Hershey’s Aziz tapped to direct prominent regional vascular surgery group
Dr. Faisal Aziz, chief of the division of vascular surgery at Penn State Heart and Vascular Institute, will begin a three-year term as medical director for the Mid-Atlantic Vascular Study Group of the Vascular Quality Initiative this fall.
The initiative standardizes vascular care nationwide, with particular attention to reporting vascular surgery outcomes and designating star ratings to institutions. The study group aims to improve the quality, safety, effectiveness and cost of vascular health care by collecting and exchanging information. The group includes 64 academic hospitals, community hospitals and centers in Pennsylvania, New Jersey, Delaware and Maryland.
“Having Dr. Aziz serve as Mid-Atlantic Vascular Study Group medical director will help enhance outcomes for patients with vascular disease both here and at hospitals throughout our region,” said Dr. Larry Sinoway, Heart and Vascular Institute director.
Elected by his peers in the group to the medical director role, Aziz hopes to increase the number of hospitals in the national Vascular Quality Initiative registry and to ensure all Mid-Atlantic hospitals maintain the highest quality of patient care. His goal is to encourage institutions to maintain or improve their star ratings. Under his leadership, Penn State Health improved one-year follow-up for vascular surgery patients from 40% to more than 90% in four years.
Campomizzi named April DAISY Award winner
Maura Campomizzi, a nurse in the Division of Pediatric Hematology and Oncology at Penn State Health Children’s Hospital, was selected as the April DAISY (Diseases Attacking the Immune System) Award winner.
This past year, Campomizzi made the holiday season extra special by turning the unit into a Winter Wonderland, her co-workers wrote in their letter nominating her. She reached out to friends, families and local businesses for donations — and even decorated on her day off. “Every window, door, desk and empty corner burst with holiday cheer,” they wrote.

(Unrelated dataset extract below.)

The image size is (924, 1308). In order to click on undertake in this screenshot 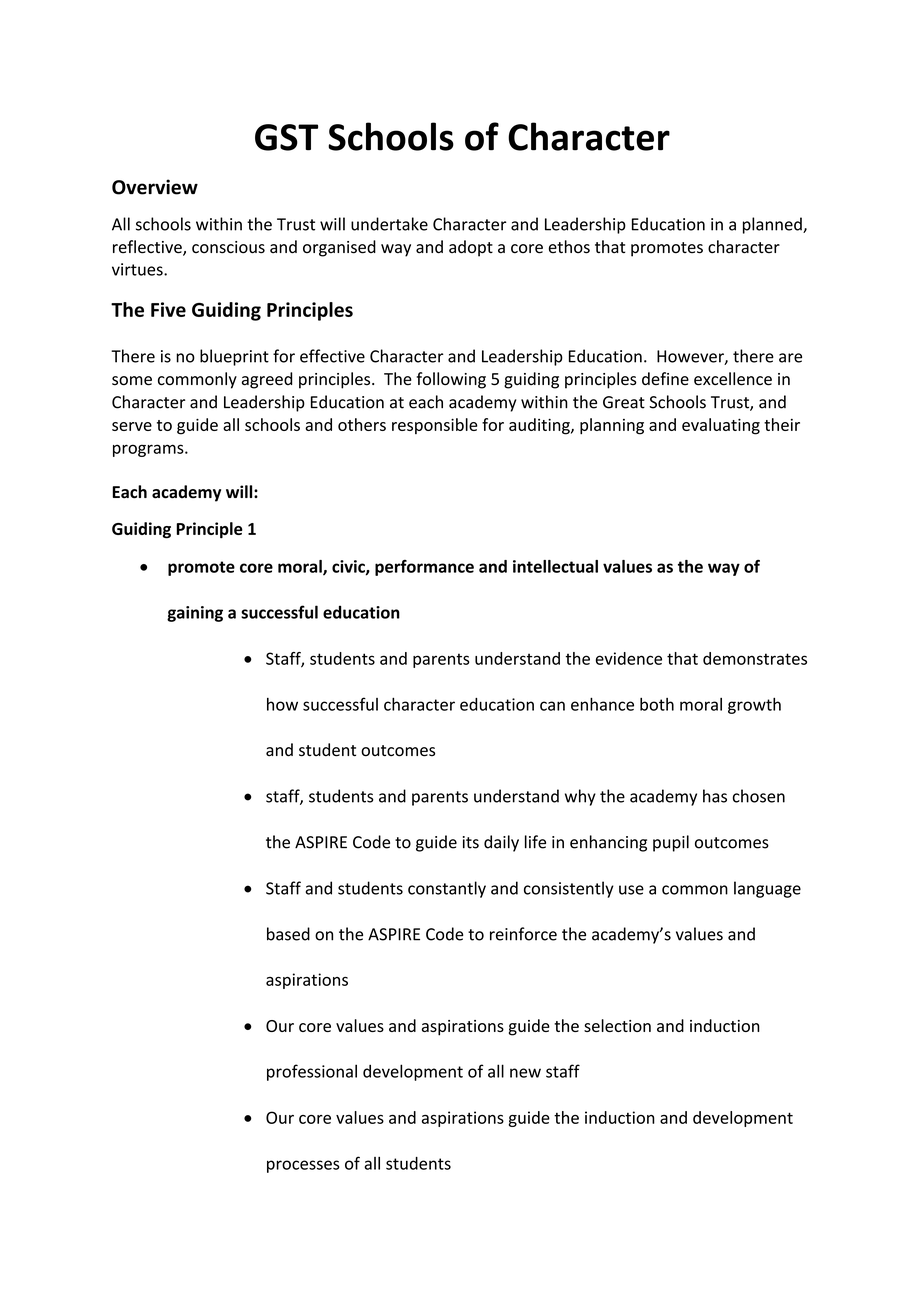, I will do `click(389, 224)`.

Campomizzi set up mailboxes in the hallways so children could mail letters to Santa.
“Many people would have simply read the letters, had a good laugh and discarded them,” they wrote. “Not Maura. With permission from patients’ parents, Maura collected the letters meant for Santa and wrote the children back. Her contributions to both staff and patients are truly indispensable.”
Children’s Hospital shares back-to-school resources
As schools prepare to welcome students back to the classroom — whether in person, through distance learning or with a hybrid of the two — parents have concerns about their children’s safety and well-being.

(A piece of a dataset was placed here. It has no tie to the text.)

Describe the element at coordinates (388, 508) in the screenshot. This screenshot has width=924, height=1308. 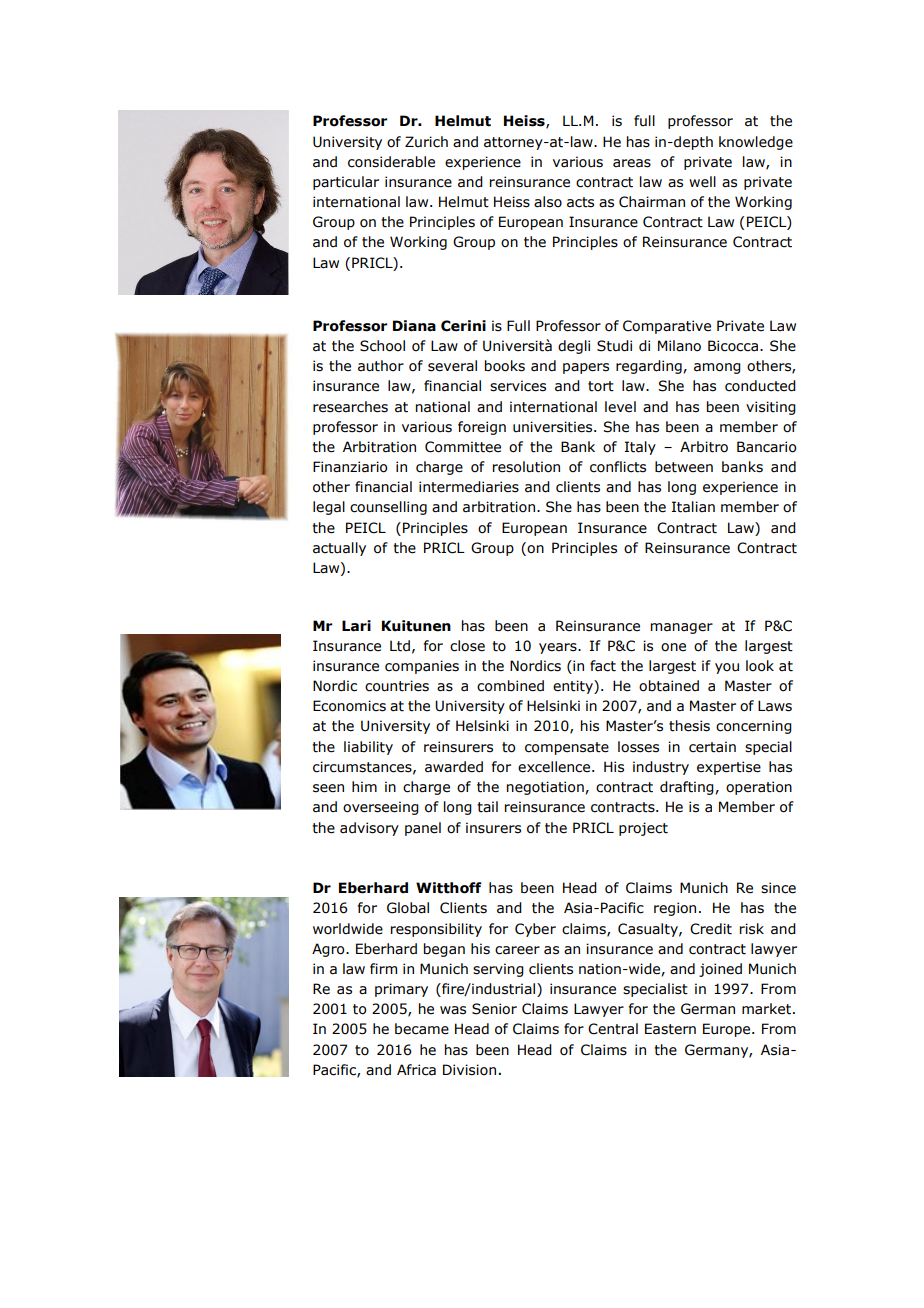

Penn State Health Children’s Hospital offers back-to-school resources to help your children stay physically and emotionally healthy, no matter what form of schooling they have.
Book club focuses on systemic racism, health disparities
The Beryl Institute kicks off its virtual Patient Experience (PX) Book Club with a three-part series highlighting books that focus on systemic racism and health disparities on Wednesday, Aug. 26. Penn State Health employees can register for free as an organizational member of the institute.
All sessions take place from 5 to 6 p.m. on Wednesdays. They are:
- Aug. 26: “How to be an Antiracist,” Ibram X. Kendi
- Oct. 28 28: “Black Man in a White Coat: A Doctor’s Reflections on Race and Medicine,” Dr. Damon Tweedy
- Dec. 16: “White Fragility,” Robin DiAngelo
The Beryl Institute is the global community of practice that works to improve the human experience in health care.
Lecture: ‘Medical Marijuana Use for Children with Autism’ Sept. 2
Dr. Jeanette Ramer, chief of the Division of Pediatric Developmental Medicine at the Children’s Hospital, will virtually present “Medical Marijuana Use for Children with Autism: Evidence and Experience” on Wednesday, Sept. 2, noon to 1:15 p.m.
The lecture is part of the Penn State Autism and Developmental Disorders Collaborative seminar series.